(WORK REQUIRED)
Each record should be set down again so that it matches the original exactly.

[Collected data entries]

>>

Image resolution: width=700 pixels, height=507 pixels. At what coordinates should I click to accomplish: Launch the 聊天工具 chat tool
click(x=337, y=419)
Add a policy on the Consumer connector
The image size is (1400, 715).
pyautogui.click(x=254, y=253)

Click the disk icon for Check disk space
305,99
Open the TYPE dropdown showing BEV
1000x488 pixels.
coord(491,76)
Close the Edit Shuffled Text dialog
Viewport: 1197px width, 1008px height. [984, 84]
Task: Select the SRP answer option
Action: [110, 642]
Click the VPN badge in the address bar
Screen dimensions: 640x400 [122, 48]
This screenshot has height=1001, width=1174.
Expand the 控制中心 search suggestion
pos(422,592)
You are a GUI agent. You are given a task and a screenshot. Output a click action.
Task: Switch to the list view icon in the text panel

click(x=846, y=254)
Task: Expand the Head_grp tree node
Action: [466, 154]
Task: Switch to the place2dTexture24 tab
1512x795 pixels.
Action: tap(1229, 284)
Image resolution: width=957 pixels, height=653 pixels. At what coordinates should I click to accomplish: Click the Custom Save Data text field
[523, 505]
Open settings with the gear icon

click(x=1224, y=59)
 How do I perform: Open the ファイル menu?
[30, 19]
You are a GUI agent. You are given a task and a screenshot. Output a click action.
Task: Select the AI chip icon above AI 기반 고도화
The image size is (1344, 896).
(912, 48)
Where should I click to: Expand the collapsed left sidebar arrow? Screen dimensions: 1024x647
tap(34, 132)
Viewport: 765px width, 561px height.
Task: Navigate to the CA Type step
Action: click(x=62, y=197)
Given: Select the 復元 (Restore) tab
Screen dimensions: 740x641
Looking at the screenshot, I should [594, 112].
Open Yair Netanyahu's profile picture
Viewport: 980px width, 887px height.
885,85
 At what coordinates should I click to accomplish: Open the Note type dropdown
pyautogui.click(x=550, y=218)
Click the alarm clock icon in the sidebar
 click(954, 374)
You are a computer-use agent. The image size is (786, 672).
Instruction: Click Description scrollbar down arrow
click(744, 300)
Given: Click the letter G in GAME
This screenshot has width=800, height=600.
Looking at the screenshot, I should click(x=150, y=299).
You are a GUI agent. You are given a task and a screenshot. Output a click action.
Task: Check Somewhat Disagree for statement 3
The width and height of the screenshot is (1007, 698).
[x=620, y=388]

<<

(TASK RESPONSE)
Image resolution: width=700 pixels, height=507 pixels. At what coordinates should I click to accomplish: Launch the 聊天工具 chat tool
click(x=337, y=419)
Add a policy on the Consumer connector
The image size is (1400, 715).
pyautogui.click(x=254, y=253)

Click the disk icon for Check disk space
305,99
Open the TYPE dropdown showing BEV
1000x488 pixels.
coord(491,76)
Close the Edit Shuffled Text dialog
Viewport: 1197px width, 1008px height. [984, 84]
Task: Select the SRP answer option
Action: [110, 642]
Click the VPN badge in the address bar
Screen dimensions: 640x400 [122, 48]
This screenshot has height=1001, width=1174.
Expand the 控制中心 search suggestion
pos(422,592)
You are a GUI agent. You are given a task and a screenshot. Output a click action.
Task: Switch to the list view icon in the text panel

click(x=846, y=254)
Task: Expand the Head_grp tree node
Action: [466, 154]
Task: Switch to the place2dTexture24 tab
1512x795 pixels.
Action: tap(1229, 284)
Image resolution: width=957 pixels, height=653 pixels. At what coordinates should I click to accomplish: Click the Custom Save Data text field
[523, 505]
Open settings with the gear icon

click(x=1224, y=59)
 How do I perform: Open the ファイル menu?
[30, 19]
You are a GUI agent. You are given a task and a screenshot. Output a click action.
Task: Select the AI chip icon above AI 기반 고도화
The image size is (1344, 896).
(912, 48)
Where should I click to: Expand the collapsed left sidebar arrow? Screen dimensions: 1024x647
tap(34, 132)
Viewport: 765px width, 561px height.
Task: Navigate to the CA Type step
Action: click(x=62, y=197)
Given: Select the 復元 (Restore) tab
Screen dimensions: 740x641
Looking at the screenshot, I should [594, 112].
Open Yair Netanyahu's profile picture
Viewport: 980px width, 887px height.
885,85
 At what coordinates should I click to accomplish: Open the Note type dropdown
pyautogui.click(x=550, y=218)
Click the alarm clock icon in the sidebar
 click(954, 374)
You are a computer-use agent. The image size is (786, 672).
Instruction: Click Description scrollbar down arrow
click(744, 300)
Given: Click the letter G in GAME
This screenshot has width=800, height=600.
Looking at the screenshot, I should click(x=150, y=299).
You are a GUI agent. You are given a task and a screenshot. Output a click action.
Task: Check Somewhat Disagree for statement 3
The width and height of the screenshot is (1007, 698).
[x=620, y=388]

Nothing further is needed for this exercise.